Negli ultimi anni sono stati prodotti nuovi farmaci antitumorali e sviluppate modalità di somministrazione che hanno ridotto numerosi effetti collaterali. Tuttavia buona parte dei farmaci e trattamenti antitumorali ha come principale bersaglio il DNA, una molecola essenziale alla vita e alla proliferazione delle cellule. Tali cure interferiscono in particolare con la replicazione del DNA, che avviene appena prima che una cellula si riproduca. In questo modo la crescita rapida e incontrollata delle cellule tumorali viene ridotta o bloccata del tutto. Inevitabilmente però sono colpite anche le cellule sane del nostro organismo che si riproducono velocemente, tra cui quelle del sangue, della pelle e così via. Sia la chemioterapia sia la radioterapia possono dunque ridurre la capacità del midollo osseo di produrre le cellule del sangue, tra cui i globuli rossi che trasportano in tutte le parti dell’organismo l’ossigeno e una parte dell’anidride carbonica. Quando i globuli rossi sono pochi, i tessuti non ricevono abbastanza ossigeno per le proprie attività e compaiono i sintomi dell’anemia. Frequentemente i pazienti lamentano una sensazione generalizzata di debolezza e stanchezza cui si possono accompagnare vertigini, perdita dell’attenzione, pallore della cute e delle labbra o addirittura difficoltà respiratorie con deterioramento generale della qualità di vita.

Come intervenire in caso di anemia

L’anemia può incidere negativamente sull’efficacia delle terapie, indipendentemente dal tumore cui è associata e per questo va continuamente controllata e corretta. Ma come si può curare senza vanificare l’effetto delle cure contro le cellule tumorali? Le strategie possibili sono diverse:

  • trasfusioni di sangue o di concentrati di globuli rossi;
  • trattamento con agenti che stimolano l’eritropoiesi, cioè il processo di produzione dei globuli rossi. Si tratta per esempio dell’eritropoietina, una sostanza naturalmente prodotta dal rene umano, nota al grande pubblico perché il farmaco è anche utilizzato nel doping sportivo;
  • trattamento con ferro, da solo o in combinazione con eritropoietina.

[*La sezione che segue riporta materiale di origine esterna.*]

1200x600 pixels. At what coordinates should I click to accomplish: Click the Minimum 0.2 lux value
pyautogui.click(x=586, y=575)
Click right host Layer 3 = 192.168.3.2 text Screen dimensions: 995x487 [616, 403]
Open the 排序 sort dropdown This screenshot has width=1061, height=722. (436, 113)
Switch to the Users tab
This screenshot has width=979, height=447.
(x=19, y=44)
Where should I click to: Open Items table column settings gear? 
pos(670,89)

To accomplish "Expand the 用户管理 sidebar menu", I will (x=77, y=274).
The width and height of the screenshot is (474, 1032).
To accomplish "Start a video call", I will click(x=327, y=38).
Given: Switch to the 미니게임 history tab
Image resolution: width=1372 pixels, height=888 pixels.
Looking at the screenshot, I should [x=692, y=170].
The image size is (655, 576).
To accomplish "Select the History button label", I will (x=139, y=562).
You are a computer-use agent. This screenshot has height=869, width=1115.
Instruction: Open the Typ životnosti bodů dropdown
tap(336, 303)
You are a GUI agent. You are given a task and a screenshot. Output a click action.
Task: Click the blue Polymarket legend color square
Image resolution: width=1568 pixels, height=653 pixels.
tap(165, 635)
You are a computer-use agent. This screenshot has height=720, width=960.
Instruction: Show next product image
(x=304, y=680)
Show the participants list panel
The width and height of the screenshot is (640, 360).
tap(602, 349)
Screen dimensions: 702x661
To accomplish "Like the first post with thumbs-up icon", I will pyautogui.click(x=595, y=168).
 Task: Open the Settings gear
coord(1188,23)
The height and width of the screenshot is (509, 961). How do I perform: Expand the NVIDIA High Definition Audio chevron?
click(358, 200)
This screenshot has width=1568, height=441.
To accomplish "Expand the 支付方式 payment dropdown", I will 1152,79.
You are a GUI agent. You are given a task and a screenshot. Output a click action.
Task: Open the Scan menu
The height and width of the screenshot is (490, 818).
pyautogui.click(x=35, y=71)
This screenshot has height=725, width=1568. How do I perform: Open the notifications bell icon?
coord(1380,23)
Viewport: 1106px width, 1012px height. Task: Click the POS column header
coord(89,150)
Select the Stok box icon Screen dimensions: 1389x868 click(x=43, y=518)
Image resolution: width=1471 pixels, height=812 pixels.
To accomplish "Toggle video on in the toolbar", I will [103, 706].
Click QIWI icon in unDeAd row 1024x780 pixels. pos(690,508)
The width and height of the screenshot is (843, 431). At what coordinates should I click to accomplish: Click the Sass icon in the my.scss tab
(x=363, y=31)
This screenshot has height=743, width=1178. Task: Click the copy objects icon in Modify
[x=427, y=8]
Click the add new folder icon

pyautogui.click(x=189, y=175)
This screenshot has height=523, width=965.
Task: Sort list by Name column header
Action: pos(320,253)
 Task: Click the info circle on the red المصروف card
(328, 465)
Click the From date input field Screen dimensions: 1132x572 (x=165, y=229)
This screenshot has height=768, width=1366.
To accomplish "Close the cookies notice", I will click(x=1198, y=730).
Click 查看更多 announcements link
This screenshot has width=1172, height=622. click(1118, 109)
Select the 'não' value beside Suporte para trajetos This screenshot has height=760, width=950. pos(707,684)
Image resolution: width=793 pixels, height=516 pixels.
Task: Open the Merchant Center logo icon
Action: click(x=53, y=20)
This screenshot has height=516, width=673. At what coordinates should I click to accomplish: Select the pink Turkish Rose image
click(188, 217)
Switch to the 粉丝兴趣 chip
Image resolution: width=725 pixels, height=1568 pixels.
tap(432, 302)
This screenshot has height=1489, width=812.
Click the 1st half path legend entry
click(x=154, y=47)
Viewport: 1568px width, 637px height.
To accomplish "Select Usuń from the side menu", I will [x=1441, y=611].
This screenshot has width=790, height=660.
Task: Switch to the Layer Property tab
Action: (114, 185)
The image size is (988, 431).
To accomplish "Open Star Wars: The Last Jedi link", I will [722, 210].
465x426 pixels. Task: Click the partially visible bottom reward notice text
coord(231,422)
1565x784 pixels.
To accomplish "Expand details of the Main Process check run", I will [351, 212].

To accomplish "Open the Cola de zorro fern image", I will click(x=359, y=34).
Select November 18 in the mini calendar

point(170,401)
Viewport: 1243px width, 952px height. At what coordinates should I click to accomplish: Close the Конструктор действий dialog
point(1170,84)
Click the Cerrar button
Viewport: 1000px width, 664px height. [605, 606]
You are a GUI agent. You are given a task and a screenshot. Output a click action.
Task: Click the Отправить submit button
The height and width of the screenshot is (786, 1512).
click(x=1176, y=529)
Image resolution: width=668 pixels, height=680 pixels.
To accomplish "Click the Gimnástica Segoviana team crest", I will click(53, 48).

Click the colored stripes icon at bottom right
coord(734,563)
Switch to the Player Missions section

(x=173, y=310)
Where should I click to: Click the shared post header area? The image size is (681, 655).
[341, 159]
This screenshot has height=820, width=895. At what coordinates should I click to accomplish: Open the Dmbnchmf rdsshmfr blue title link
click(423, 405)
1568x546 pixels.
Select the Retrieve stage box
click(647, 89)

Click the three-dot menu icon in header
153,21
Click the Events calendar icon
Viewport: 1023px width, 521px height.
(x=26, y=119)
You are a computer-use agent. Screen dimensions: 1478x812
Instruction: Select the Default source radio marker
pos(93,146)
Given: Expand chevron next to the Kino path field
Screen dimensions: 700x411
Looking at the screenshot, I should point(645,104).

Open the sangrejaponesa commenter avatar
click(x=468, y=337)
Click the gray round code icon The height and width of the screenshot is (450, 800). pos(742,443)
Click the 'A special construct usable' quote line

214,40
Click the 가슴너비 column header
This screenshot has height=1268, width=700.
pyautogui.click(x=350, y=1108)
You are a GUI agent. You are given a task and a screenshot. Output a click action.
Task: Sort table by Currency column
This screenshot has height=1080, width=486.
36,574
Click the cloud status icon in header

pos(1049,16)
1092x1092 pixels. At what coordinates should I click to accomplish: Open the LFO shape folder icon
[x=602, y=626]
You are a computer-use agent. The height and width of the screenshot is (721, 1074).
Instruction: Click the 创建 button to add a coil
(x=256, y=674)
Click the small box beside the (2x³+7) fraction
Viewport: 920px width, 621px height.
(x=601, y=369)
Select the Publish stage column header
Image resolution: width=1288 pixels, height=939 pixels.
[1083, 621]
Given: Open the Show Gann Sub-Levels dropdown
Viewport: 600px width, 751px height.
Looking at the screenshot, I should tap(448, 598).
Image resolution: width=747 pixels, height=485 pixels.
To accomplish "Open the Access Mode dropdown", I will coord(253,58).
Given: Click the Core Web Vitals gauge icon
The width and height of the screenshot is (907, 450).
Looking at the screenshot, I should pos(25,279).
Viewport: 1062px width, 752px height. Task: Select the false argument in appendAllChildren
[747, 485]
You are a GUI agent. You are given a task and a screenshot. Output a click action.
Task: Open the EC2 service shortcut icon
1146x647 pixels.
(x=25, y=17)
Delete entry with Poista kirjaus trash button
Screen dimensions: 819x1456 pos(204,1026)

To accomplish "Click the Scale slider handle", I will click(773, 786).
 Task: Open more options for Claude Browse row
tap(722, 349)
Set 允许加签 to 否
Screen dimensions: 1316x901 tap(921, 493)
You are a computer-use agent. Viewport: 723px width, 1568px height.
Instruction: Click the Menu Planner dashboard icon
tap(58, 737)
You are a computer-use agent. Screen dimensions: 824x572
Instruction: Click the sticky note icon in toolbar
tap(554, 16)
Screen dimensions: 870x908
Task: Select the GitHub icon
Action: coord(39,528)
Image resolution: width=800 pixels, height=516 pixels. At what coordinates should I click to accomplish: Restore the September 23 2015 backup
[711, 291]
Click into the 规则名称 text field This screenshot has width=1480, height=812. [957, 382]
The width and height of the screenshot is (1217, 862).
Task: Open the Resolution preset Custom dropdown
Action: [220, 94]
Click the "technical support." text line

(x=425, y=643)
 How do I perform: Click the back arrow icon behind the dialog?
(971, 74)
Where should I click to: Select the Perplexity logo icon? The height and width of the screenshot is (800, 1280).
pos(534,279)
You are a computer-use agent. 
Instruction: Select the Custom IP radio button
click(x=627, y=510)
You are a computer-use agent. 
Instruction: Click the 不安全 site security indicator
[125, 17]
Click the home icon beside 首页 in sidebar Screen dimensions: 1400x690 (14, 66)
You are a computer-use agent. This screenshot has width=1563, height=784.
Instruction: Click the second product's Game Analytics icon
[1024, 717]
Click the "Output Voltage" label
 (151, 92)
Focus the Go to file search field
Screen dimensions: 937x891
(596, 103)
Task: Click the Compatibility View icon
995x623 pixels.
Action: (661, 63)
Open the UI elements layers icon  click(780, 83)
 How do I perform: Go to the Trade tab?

Le terapie contro l’anemia possono causare seri effetti collaterali e vanno perciò assunte sotto stretto controllo medico e seguendo specifiche linee guida. Il rischio maggiore è il sovradosaggio che porta a produrre globuli rossi in eccesso. Troppi globuli rossi possono causare rallentamenti o addirittura intasamenti nei vasi sanguigni, favorendo la formazione di trombi.

Cos'è la trombosi

Il sangue scorre fluido all’interno delle vene e delle arterie, ma coagula non appena arriva a contatto con l’aria, come avviene nel caso di una ferita. La fluidità è mantenuta grazie a un complesso equilibrio tra i fattori coagulanti e i fattori anticoagulanti prodotti dall’organismo. Quando però questo equilibrio si rompe e prevale la coagulazione, si arriva alla formazione di trombi, ovvero grumi di sangue che possono ostruire parzialmente o completamente un vaso sanguigno, arrestando il flusso e bloccando il trasporto dell’ossigeno e dei nutrienti nei vari organi del corpo.

La trombosi può riguardare sia le vene sia le arterie.

La trombosi venosa, che è più comune nei pazienti affetti da tumore, in genere colpisce una gamba alla volta, ma può verificarsi in qualunque distretto venoso. I sintomi chiave sono dolore, crampi, gonfiore e rossore alla gamba colpita, oppure la formazione di un ‘cordone’ duro lungo il tragitto della vena. A volte il trombo si rompe e qualche frammento, detto embolo, può raggiungere e bloccare la circolazione polmonare provocando difficoltà di respirazione, dolore al petto, tosse, agitazione e una sensazione di angoscia, con conseguenze anche molto gravi.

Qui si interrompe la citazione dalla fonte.